Field work conducted about a decade ago is changing researchers’ understanding of the extinction of large mammals during the Ice Age. Analysis of DNA trapped in frozen soil samples reveals that charismatic species such as woolly mammoths and wild Yukon horses survived longer than previously thought.

Soil samples were taken from the Klondike region in Yukon, Canada in early 2010, but no work has been published on them. Unlike traditional DNA samples, which can be taken from the bones or hair of an organism, soil (even the oldest) contains environmental DNA, which is genetic material trapped in the microscopic debris animals leave behind as they move through the environment.

The Klondike ice cores were later found in a refrigerator at McMaster University by Tyler Murchie, an archaeologist specializing in ancient DNA at the university, who set out to re-investigate them. The work of Murchi and her team is general ayer en Nature Communications.

“I found it in freezers while looking for a new project during my PhD,” Murchie, lead author of the new paper, said in an email. “One of my responsibilities at the Ancient DNA Center is freezer maintenance, so I had a pretty good idea of ​​the cool stuff that might be out there waiting for someone to study.”

One of the mysteries the team tried to understand was the conditions under which the great North American species became extinct in the last Ice Age. Animals such as woolly mammoths, bison and wild horses roamed the continent for thousands of years, but the first two disappeared from the planet. (Modern horses are directly related to Ice Age horses.)

Lo que mató a los animales generalmente se atribuye a una de dos cosas: un Clima Kaleido That wiped out their food sources or poaching by mankind. The Recent Research They generally aim for the former.

An artist's illustration of the Pleistocene ecosystem

An artist’s illustration of the Pleistocene ecosystem
clarification: Julius Csutouni

“I think a combination of climatic, environmental and human pressures best explains the losses, but more research is needed to solve that problem that Quaternary scientists have been grappling with for about 270 years,” Murchi said.

The team found in ancient permafrost DNA evidence that large mammal species were not doing well even before climate change. In other words, the abundance of DNA in the samples began to decline long before climatic changes. (The team used radiocarbon dating of plant materials in soil samples to determine their ages.) But the animals did not disappear quickly. Woolly mammoths and North American horse DNA remained in samples until only 5,000 years ago, in the mid-Holocene, about 8,000 years after the animals were believed to be extinct.

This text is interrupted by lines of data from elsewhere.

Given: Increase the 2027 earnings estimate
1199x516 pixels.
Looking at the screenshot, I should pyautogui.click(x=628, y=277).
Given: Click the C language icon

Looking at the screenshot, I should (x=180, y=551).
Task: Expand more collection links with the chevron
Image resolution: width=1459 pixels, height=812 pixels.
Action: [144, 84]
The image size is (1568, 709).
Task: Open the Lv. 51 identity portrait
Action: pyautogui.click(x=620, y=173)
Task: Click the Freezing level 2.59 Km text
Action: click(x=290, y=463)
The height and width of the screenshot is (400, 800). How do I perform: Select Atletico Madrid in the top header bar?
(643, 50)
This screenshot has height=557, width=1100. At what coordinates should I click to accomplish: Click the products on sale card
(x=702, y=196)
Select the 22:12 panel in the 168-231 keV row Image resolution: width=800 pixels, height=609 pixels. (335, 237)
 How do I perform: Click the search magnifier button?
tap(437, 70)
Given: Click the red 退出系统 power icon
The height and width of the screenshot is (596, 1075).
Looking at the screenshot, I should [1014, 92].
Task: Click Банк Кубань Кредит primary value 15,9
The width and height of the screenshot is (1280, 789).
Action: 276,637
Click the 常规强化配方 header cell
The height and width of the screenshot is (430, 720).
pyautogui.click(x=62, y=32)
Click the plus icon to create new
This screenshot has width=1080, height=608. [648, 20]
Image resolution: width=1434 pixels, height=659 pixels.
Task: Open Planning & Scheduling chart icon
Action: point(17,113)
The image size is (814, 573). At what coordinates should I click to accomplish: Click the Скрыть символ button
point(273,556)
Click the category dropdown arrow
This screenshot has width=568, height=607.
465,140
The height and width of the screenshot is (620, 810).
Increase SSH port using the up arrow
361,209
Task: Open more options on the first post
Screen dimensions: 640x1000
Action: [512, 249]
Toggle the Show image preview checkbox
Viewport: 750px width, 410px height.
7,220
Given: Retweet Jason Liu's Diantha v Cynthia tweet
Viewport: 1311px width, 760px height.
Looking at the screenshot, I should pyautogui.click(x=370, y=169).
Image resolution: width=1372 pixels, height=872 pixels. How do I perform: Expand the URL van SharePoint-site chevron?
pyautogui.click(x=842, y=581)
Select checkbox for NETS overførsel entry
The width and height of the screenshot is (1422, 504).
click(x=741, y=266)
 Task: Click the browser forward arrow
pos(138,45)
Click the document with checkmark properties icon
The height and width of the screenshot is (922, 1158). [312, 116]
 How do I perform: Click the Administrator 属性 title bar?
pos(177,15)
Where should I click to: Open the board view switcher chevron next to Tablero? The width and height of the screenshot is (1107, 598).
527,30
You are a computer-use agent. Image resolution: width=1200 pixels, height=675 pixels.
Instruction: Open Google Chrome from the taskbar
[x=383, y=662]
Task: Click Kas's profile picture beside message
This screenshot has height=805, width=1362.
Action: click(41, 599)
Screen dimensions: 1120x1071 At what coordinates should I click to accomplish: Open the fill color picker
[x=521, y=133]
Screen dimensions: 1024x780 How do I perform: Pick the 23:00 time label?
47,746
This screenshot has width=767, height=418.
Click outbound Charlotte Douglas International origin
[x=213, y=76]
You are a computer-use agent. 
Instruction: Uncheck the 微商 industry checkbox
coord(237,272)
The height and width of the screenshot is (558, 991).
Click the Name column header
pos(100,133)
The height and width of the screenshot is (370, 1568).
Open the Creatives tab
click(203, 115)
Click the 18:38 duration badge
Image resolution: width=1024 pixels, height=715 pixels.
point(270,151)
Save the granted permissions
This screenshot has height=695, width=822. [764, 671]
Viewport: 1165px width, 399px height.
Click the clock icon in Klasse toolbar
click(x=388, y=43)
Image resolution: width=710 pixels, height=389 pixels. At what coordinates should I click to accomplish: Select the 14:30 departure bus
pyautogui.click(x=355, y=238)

“The data provide a unique window into the dynamics of megafauna and differentiate discussion of their extinction through more precise reconstructions of past ecosystems,” said Hendrik Poinar, an evolutionary geneticist at McMaster University and lead author of the research paper. release academic.

In fact it is, but this information is disappearing. As the climate warms, this time at an alarming rate for human causes, permafrost is losing its permanence. Large puddles appear in the northern reaches of the planet, causing swaths of land to collapse Huge basins. The thaw also threatens genetic information that was stored cold in the frozen ground. However, at the same time, the loss of permafrost has led to some startling discoveries as the preserved remnants of ice have appeared, including Cave lion cub Still hairy and 30,000 year old wolf head.